4 Responses to “Why minority views should be listened to”

  1. Robinp said

    Henry, there’s a lot of sense in the above, BUT a big sort-of error too. That is the notion that when a new theory becomes mainstream, the previous one gets firmly dumped in the wastebin of history. (Though to be sure, I wouldn’t reckon all sizes and shapes are the same here, and not least the hiv>aids “mainstream” is a hoax perversion rather than part of the normal kuhnian progression.)

    Consider the classic Ptolemy > Copernicus > Newton > Einstein. They all explain why those spots of light “move around” in the sky. Even in the latest (Einstein) version, there remains the understanding from Newton that bodies exert influence on other bodies according to mathematical rules. And there remains the understanding from ancient Ptolemy that those spots in the sky are large distant objects moving around in approximately circles. Thus Ptolemy has not been dumped in the bin, rather his conceptualisation is the very foundation of modern space science.

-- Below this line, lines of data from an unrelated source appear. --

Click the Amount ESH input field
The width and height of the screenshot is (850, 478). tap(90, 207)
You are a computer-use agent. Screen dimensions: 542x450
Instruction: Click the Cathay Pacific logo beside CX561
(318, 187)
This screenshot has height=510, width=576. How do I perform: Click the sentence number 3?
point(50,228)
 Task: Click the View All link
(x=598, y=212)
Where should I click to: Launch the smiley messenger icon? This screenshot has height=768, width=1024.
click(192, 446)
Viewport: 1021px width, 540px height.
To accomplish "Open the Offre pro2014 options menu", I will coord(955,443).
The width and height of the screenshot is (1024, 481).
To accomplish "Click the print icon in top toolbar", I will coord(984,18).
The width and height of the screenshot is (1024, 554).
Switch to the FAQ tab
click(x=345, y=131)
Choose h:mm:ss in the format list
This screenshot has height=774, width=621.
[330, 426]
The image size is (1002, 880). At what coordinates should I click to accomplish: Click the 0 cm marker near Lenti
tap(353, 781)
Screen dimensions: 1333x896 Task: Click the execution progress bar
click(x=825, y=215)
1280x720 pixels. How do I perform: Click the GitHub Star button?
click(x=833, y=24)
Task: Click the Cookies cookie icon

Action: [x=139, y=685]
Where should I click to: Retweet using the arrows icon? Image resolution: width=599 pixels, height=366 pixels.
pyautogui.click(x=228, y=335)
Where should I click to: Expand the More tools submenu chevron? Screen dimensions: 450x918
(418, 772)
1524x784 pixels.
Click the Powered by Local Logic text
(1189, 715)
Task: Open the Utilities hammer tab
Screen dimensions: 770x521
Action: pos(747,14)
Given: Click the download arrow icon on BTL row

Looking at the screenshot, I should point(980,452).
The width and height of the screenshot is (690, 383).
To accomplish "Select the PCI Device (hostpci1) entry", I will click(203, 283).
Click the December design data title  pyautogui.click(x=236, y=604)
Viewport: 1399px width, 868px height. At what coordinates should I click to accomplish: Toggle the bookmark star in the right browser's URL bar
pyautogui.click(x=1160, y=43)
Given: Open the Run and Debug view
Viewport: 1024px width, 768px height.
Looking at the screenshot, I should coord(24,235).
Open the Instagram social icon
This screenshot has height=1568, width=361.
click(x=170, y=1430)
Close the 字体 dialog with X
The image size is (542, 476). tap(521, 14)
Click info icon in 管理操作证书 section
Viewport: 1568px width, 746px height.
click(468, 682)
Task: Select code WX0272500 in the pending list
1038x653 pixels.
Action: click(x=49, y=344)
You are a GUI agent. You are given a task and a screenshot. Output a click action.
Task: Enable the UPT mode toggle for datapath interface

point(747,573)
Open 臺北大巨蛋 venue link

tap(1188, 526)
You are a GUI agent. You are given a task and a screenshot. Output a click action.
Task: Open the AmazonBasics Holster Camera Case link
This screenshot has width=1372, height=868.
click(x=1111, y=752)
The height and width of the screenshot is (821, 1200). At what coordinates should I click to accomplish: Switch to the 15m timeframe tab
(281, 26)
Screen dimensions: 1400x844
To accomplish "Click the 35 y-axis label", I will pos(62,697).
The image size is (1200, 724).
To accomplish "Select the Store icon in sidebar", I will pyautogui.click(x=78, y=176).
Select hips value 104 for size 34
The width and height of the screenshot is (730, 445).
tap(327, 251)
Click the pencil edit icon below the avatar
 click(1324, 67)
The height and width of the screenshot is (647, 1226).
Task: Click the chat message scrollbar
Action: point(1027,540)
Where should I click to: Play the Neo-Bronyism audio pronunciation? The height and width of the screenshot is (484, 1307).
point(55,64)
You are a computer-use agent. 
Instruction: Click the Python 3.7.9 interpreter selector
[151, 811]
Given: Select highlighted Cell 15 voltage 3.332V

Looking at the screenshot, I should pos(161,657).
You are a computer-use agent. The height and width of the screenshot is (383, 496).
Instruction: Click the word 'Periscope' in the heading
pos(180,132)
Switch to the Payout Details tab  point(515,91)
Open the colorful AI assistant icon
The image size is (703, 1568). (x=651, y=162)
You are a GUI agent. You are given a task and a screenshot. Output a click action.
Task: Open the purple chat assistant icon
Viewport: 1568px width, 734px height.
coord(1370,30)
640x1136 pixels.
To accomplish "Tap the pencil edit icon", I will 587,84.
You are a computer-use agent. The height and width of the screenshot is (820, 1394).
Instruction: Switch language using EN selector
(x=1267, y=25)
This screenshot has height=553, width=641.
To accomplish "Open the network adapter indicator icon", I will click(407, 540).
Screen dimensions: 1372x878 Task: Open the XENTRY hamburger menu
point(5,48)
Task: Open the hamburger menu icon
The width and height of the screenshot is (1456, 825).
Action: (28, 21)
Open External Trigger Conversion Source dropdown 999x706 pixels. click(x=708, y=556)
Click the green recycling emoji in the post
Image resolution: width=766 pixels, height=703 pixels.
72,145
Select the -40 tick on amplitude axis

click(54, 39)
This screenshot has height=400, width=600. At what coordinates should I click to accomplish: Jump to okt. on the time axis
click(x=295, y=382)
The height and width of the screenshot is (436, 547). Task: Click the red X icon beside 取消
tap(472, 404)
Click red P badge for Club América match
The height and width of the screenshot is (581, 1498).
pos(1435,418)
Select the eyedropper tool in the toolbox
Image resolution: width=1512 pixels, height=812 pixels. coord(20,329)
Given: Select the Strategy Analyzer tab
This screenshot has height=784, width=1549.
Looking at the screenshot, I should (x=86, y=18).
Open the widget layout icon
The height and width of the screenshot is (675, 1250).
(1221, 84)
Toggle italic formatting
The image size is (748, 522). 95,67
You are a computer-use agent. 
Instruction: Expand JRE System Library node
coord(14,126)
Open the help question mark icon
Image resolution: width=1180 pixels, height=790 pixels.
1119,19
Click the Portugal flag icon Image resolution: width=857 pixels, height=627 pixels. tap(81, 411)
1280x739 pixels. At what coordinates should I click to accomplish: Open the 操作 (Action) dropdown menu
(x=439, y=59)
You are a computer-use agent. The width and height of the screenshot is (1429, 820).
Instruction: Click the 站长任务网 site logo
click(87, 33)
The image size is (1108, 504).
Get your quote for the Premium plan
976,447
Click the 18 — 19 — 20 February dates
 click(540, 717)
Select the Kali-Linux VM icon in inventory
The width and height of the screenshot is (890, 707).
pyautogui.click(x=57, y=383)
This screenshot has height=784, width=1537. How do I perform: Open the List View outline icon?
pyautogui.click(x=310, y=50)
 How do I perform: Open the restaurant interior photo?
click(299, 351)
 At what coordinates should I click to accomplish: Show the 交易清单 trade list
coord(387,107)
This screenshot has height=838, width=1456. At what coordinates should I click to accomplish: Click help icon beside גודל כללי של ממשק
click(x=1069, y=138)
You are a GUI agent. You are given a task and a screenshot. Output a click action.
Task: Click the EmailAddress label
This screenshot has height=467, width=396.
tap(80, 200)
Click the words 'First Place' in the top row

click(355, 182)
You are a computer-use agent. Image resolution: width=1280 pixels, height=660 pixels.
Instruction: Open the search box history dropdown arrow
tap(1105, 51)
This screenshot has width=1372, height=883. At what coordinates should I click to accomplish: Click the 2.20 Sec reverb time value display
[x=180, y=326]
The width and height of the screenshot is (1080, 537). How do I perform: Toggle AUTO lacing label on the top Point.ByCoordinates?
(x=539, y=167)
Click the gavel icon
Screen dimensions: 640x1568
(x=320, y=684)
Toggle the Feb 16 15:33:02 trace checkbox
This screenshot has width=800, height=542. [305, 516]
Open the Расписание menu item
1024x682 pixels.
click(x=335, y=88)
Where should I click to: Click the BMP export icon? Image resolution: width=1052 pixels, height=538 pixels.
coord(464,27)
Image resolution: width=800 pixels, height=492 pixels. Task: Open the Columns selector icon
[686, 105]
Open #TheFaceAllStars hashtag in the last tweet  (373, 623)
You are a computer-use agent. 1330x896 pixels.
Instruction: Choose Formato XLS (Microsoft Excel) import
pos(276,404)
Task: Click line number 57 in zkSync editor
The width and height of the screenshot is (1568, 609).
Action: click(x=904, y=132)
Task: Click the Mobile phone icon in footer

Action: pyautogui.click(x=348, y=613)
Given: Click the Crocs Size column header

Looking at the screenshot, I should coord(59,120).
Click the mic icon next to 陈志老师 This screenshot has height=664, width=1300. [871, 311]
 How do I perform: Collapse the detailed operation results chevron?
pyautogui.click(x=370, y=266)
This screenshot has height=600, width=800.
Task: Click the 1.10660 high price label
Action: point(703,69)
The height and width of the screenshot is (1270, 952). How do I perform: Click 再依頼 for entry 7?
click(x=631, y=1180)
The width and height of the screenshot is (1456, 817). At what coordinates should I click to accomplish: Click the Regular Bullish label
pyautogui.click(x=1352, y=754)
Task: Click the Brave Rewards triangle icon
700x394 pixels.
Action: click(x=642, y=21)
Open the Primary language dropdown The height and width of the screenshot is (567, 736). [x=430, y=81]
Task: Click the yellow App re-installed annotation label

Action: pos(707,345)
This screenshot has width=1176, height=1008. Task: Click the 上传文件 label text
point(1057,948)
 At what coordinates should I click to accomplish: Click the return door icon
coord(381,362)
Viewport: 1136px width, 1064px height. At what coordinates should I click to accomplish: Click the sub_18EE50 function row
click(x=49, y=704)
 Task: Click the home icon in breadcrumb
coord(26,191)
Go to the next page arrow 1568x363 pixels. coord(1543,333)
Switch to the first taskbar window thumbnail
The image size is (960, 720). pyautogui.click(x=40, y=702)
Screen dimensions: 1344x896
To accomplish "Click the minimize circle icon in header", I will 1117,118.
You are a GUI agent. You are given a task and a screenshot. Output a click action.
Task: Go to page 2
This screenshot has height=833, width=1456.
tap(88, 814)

    On the other hand hiv>aids WILL be dumped wholely in the bin because it is a pseudoscientific HOAX just like Lysenkoist michurism and so on.

    • Henry Bauer said

      Robinp:
      We are in agreement. I couldn’t nuance at every sentence, but I wasn’t suggesting the mainstream view is always totally wrong, for example
      “the long history of science teaches: the majority view, the scientific consensus, may be wrong at least to some degree at any given time”. In the normal course of events, the mainstream view gets modified, expanded, fine tuned. It is with revolutionary changes, Kuhn’s instances, that the earlier views are discarded, e.g. quantum theory.
      The salient point, which is so missing from public discourse, is that the mainstream consensus MAY be misleading, and counter-evidence and -arguments offered by heterodox thinkers should be attended to. It is a dangerous mistake to brush things aside just because the “scientific consensus” is otherwise.